Secret memos reveal explicit nature of U.S., Pakistan agreement on drones

Pre- and post-strike surveillance images from a drone in North Waziristan, Pakistan on April 26, 2010.


Despite repeatedly denouncing the CIA’s drone campaign, top officials in Pakistan’s government have for years secretly endorsed the program and routinely received classified briefings on strikes and casualty counts, according to top-secret CIA documents and Pakistani diplomatic memos obtained by The Washington Post.

The files describe dozens of drone attacks in Pakistan’s tribal region and include maps as well as before-and-after aerial photos of targeted compounds over a four-year stretch from late 2007 to late 2011 in which the campaign intensified dramatically.

Markings on the documents indicate that many of them were prepared by the CIA’s Counterterrorism Center specifically to be shared with Pakistan’s government. They tout the success of strikes that killed dozens of alleged al-Qaeda operatives and assert repeatedly that no civilians were harmed.

Pakistan’s tacit approval of the drone program has been one of the more poorly kept national security secrets in Washington and Islamabad. During the early years of the campaign, the CIA even used Pakistani airstrips for its Predator fleet.

But the files expose the explicit nature of a secret arrangement struck between the two countries at a time when neither was willing to publicly acknowledge the existence of the drone program. The documents detailed at least 65 strikes in Pakistan and were described as “talking points” for CIA briefings, which occurred with such regularity that they became a matter of diplomatic routine. The documents are marked “top ­secret” but cleared for release to Pakistan.

A CIA spokesman declined to discuss the documents but did not dispute their authenticity.

Aizaz Ahmad Chaudhry, the spokesman for Pakistan’s Foreign Ministry, said his government does not comment on media reports that rely on unnamed sources.
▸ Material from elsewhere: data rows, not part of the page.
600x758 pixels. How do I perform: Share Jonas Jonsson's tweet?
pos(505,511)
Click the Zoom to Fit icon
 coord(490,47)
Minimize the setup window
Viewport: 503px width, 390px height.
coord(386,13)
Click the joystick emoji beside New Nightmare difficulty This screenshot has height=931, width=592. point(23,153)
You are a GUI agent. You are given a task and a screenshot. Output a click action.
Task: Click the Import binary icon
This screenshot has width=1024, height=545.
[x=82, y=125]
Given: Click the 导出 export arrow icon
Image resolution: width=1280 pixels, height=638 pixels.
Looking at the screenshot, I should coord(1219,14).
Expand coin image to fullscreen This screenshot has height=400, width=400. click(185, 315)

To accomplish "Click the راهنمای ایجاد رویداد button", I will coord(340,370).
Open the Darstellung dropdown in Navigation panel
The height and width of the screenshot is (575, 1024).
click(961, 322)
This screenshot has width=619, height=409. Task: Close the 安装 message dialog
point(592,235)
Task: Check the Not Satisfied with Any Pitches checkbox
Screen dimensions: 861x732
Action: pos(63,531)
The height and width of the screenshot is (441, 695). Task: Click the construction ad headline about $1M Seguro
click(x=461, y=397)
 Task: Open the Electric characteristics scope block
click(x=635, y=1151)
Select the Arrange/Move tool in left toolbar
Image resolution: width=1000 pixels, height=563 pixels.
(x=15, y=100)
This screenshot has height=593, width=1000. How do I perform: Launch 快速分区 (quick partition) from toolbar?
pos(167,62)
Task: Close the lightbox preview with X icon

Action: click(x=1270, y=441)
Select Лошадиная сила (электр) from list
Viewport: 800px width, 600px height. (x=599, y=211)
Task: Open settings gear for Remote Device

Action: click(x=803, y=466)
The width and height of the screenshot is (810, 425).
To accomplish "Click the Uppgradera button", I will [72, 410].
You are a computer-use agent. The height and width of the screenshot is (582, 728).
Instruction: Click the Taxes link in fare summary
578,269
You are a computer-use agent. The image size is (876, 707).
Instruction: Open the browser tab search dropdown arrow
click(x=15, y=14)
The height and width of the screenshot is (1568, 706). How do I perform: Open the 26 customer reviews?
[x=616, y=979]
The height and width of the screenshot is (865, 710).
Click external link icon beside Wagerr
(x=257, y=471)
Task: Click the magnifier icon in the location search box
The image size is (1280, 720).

But Chaudhry added that Prime Minister Nawaz Sharif, who took office in June, has been adamant that “the drone strikes must stop.”

“Whatever understandings there may or may not have been in the past, the present government has been very clear regarding its policy on the issue,” Chaudhry said. “We regard such strikes as a violation of our sovereignty as well as international law. They are also counter-productive.”

Chaudhry said Pakistan’s government is now unified against U.S. drone strikes, which are deeply unpopular within Pakistan, and has made its disapproval clear to senior U.S. and United Nations officials.

CIA strikes “have deeply disturbed and agitated our people,” Sharif said in a speech Tuesday at the U.S. Institute of Peace, during his first visit to Washington since taking office this year. “This issue has become a major irritant in our bilateral relationship as well. I will, therefore, stress the need for an end to drone attacks.”

In a meeting Wednesday with President Obama, Sharif said, he emphasized “the need for an end to such strikes.” Sharif did not publicly elaborate on how Pakistan would seek to halt a campaign that has tapered off but remains a core part of the Obama administration’s counterterrorism strategy.